## STATED TASK
Update the material below by changing every "GUI agent" to "interface agent", and reproduce it with nothing else changed.

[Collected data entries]
┄┄┄┄┄┄┄┄┄┄

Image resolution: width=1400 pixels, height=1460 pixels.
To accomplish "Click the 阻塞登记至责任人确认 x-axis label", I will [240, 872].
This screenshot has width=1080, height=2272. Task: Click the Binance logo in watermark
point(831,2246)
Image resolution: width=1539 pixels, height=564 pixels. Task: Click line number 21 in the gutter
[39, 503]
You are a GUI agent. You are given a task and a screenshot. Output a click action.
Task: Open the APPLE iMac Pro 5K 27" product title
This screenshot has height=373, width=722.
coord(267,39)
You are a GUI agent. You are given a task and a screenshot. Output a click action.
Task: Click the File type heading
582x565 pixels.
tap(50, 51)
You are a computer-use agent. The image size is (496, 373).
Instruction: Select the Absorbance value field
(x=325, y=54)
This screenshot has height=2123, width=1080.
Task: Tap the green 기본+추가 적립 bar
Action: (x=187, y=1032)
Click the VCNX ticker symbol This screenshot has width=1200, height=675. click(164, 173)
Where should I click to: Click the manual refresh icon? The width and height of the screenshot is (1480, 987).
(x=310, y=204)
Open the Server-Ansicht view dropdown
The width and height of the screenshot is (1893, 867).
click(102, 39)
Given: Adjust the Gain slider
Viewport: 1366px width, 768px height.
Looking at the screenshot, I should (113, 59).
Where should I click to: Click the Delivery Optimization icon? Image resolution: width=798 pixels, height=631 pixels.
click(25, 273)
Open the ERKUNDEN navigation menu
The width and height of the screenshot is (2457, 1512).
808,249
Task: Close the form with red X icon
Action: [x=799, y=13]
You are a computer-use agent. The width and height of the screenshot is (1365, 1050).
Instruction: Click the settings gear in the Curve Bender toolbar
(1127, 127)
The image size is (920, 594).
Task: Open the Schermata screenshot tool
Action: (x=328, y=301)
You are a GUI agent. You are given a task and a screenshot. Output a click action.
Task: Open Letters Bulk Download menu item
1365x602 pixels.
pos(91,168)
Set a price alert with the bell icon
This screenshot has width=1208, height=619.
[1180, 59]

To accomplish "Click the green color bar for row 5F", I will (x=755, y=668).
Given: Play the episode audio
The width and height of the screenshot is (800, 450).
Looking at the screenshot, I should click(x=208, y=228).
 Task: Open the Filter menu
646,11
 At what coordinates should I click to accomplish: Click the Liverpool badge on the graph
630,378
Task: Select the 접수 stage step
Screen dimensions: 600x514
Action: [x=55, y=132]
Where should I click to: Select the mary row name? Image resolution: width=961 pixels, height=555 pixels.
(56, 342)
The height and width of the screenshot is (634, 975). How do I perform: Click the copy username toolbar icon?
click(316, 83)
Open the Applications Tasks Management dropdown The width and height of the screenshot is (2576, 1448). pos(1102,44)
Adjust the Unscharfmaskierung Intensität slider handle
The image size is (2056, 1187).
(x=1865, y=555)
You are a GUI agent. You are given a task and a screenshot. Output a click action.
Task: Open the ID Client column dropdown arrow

┄┄┄┄┄┄┄┄┄┄

## FINAL RESULT
Image resolution: width=1400 pixels, height=1460 pixels.
To accomplish "Click the 阻塞登记至责任人确认 x-axis label", I will [240, 872].
This screenshot has width=1080, height=2272. Task: Click the Binance logo in watermark
point(831,2246)
Image resolution: width=1539 pixels, height=564 pixels. Task: Click line number 21 in the gutter
[39, 503]
You are a interface agent. You are given a task and a screenshot. Output a click action.
Task: Open the APPLE iMac Pro 5K 27" product title
This screenshot has height=373, width=722.
coord(267,39)
You are a interface agent. You are given a task and a screenshot. Output a click action.
Task: Click the File type heading
582x565 pixels.
tap(50, 51)
You are a computer-use agent. The image size is (496, 373).
Instruction: Select the Absorbance value field
(x=325, y=54)
This screenshot has height=2123, width=1080.
Task: Tap the green 기본+추가 적립 bar
Action: (x=187, y=1032)
Click the VCNX ticker symbol This screenshot has width=1200, height=675. click(164, 173)
Where should I click to: Click the manual refresh icon? The width and height of the screenshot is (1480, 987).
(x=310, y=204)
Open the Server-Ansicht view dropdown
The width and height of the screenshot is (1893, 867).
click(102, 39)
Given: Adjust the Gain slider
Viewport: 1366px width, 768px height.
Looking at the screenshot, I should (113, 59).
Where should I click to: Click the Delivery Optimization icon? Image resolution: width=798 pixels, height=631 pixels.
click(25, 273)
Open the ERKUNDEN navigation menu
The width and height of the screenshot is (2457, 1512).
808,249
Task: Close the form with red X icon
Action: [x=799, y=13]
You are a computer-use agent. The width and height of the screenshot is (1365, 1050).
Instruction: Click the settings gear in the Curve Bender toolbar
(1127, 127)
The image size is (920, 594).
Task: Open the Schermata screenshot tool
Action: (x=328, y=301)
You are a interface agent. You are given a task and a screenshot. Output a click action.
Task: Open Letters Bulk Download menu item
1365x602 pixels.
pos(91,168)
Set a price alert with the bell icon
This screenshot has width=1208, height=619.
[1180, 59]

To accomplish "Click the green color bar for row 5F", I will (x=755, y=668).
Given: Play the episode audio
The width and height of the screenshot is (800, 450).
Looking at the screenshot, I should click(x=208, y=228).
 Task: Open the Filter menu
646,11
 At what coordinates should I click to accomplish: Click the Liverpool badge on the graph
630,378
Task: Select the 접수 stage step
Screen dimensions: 600x514
Action: [x=55, y=132]
Where should I click to: Select the mary row name? Image resolution: width=961 pixels, height=555 pixels.
(56, 342)
The height and width of the screenshot is (634, 975). How do I perform: Click the copy username toolbar icon?
click(316, 83)
Open the Applications Tasks Management dropdown The width and height of the screenshot is (2576, 1448). pos(1102,44)
Adjust the Unscharfmaskierung Intensität slider handle
The image size is (2056, 1187).
(x=1865, y=555)
You are a interface agent. You are given a task and a screenshot. Output a click action.
Task: Open the ID Client column dropdown arrow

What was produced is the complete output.